- **Aim of the task**
Copy all records precisely, apart from the pictures.

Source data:
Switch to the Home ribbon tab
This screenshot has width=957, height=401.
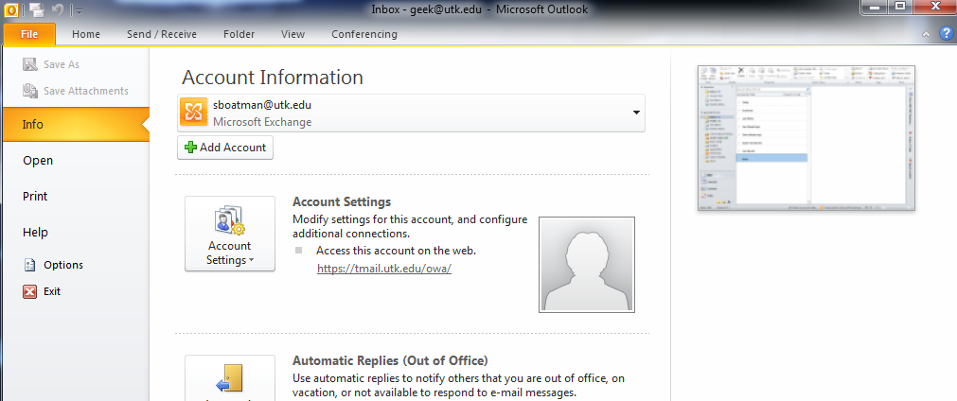tap(86, 34)
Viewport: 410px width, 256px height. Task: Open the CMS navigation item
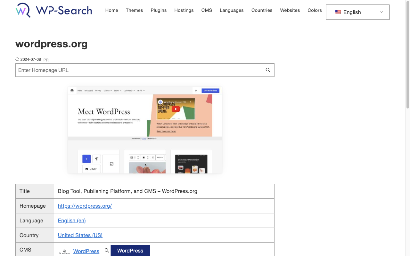(x=207, y=10)
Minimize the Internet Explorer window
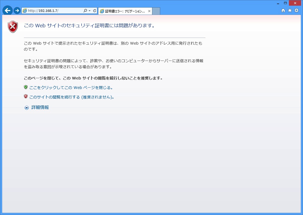The image size is (303, 215). pyautogui.click(x=278, y=3)
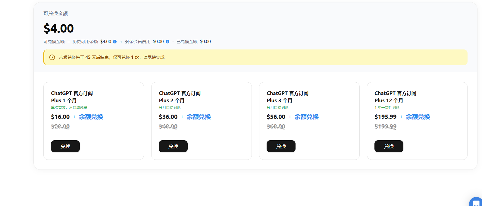
Task: Click 余额兑换 link next to $36.00
Action: [x=199, y=117]
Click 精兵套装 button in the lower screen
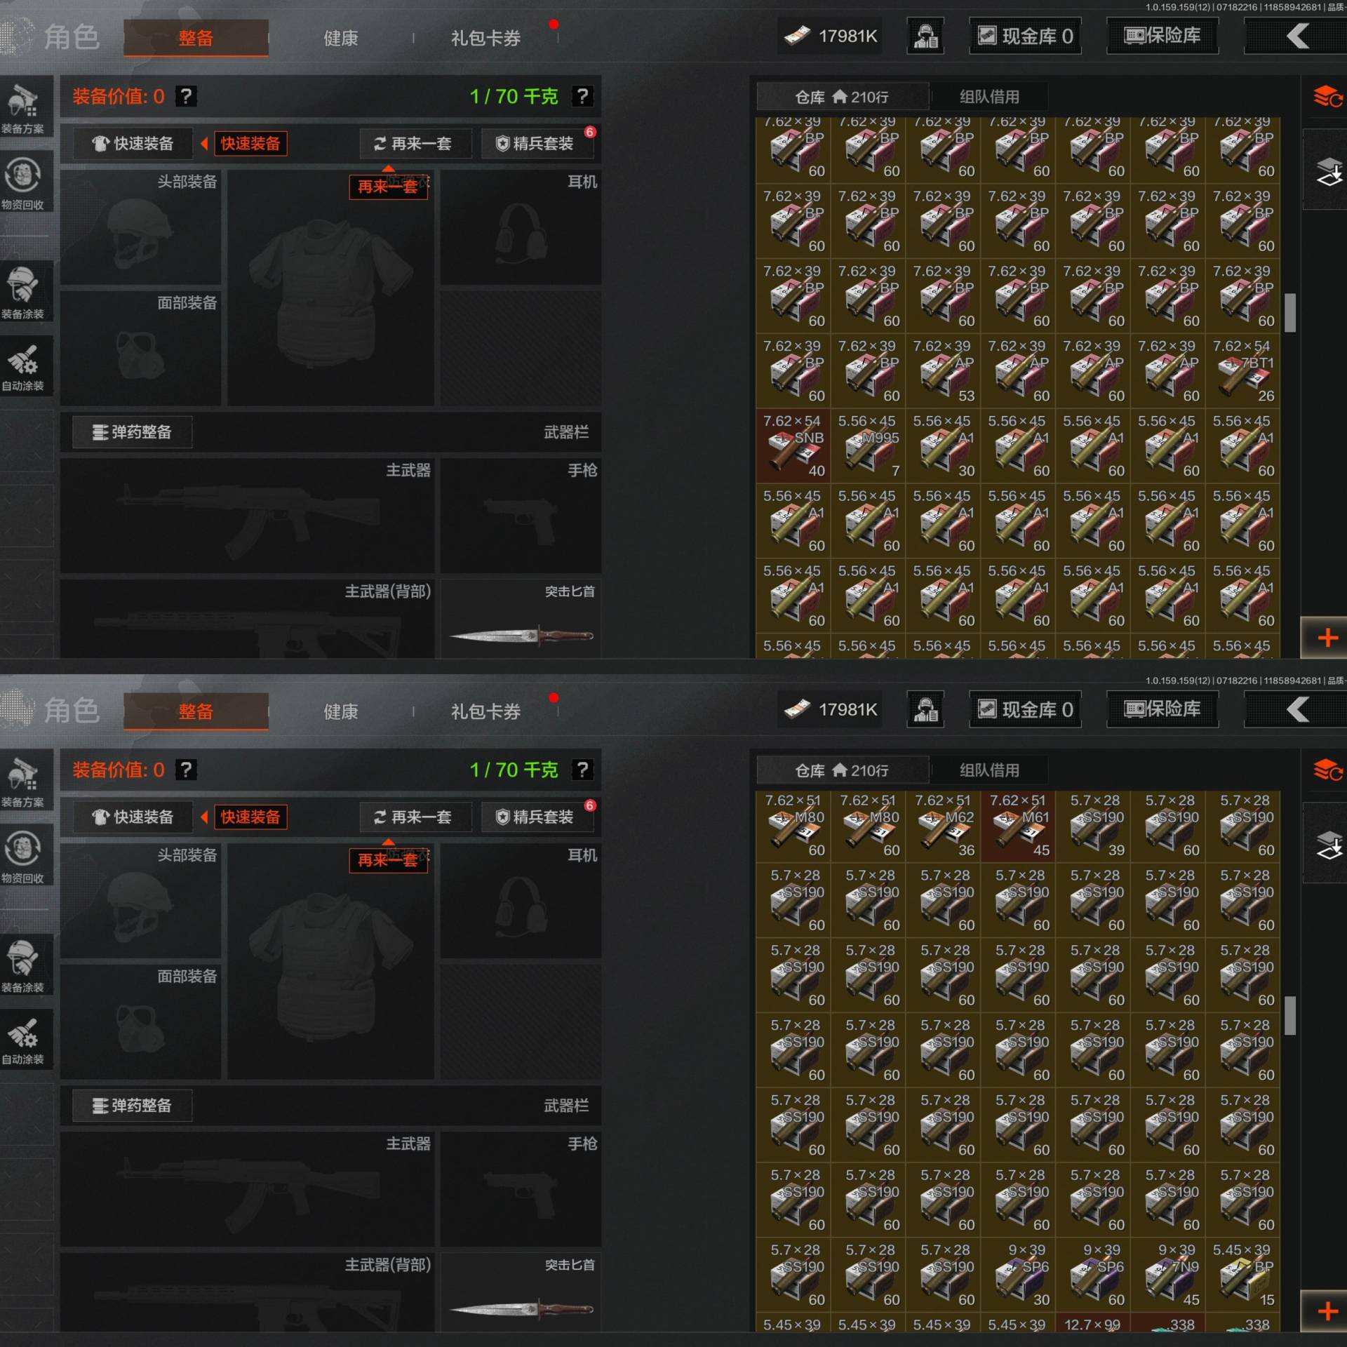Screen dimensions: 1347x1347 click(537, 817)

- **Task result**
Switch to the Home ribbon tab
This screenshot has width=957, height=401.
tap(86, 34)
Viewport: 410px width, 256px height. Task: Open the CMS navigation item
(x=207, y=10)
Minimize the Internet Explorer window
The image size is (303, 215). pyautogui.click(x=278, y=3)
Task: Click 余额兑换 link next to $36.00
Action: [x=199, y=117]
Click 精兵套装 button in the lower screen
Screen dimensions: 1347x1347 click(537, 817)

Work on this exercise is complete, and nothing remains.